Extract each line in the listing below that contains the word "size".

________

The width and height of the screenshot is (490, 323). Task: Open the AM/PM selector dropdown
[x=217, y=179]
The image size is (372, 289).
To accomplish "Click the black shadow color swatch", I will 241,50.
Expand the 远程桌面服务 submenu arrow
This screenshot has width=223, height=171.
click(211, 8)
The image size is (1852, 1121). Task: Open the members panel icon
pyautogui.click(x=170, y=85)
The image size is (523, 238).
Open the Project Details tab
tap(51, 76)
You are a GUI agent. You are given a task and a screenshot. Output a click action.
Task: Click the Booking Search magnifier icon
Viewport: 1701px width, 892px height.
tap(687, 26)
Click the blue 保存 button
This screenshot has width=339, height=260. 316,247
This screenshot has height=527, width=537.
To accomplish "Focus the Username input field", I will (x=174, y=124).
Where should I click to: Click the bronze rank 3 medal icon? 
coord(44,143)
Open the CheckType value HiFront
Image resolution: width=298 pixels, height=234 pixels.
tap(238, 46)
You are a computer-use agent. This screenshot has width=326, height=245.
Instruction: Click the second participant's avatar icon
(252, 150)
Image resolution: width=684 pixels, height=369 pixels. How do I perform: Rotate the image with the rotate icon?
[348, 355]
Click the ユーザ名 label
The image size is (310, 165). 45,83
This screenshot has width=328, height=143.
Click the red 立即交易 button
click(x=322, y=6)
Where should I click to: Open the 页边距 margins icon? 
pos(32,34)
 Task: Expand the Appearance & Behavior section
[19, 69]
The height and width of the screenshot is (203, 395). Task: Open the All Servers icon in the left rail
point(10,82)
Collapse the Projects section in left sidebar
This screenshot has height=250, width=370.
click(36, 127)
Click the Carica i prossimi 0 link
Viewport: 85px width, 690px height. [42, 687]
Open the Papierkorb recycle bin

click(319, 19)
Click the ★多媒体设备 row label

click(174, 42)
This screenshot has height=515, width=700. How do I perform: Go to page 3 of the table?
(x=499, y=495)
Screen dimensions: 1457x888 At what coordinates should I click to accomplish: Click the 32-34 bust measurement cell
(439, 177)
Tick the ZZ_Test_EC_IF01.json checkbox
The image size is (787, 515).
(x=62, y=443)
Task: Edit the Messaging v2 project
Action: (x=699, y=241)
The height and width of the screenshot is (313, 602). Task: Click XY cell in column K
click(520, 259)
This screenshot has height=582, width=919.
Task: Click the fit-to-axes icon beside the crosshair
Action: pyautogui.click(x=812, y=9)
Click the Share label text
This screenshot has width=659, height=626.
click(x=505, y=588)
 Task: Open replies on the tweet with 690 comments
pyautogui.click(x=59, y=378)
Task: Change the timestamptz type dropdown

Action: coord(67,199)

________

## [Finished exercise]
The image size is (372, 289).
The image size is (1852, 1121). Task: Open the members panel icon
The image size is (523, 238).
The image size is (310, 165). 45,83
The image size is (787, 515).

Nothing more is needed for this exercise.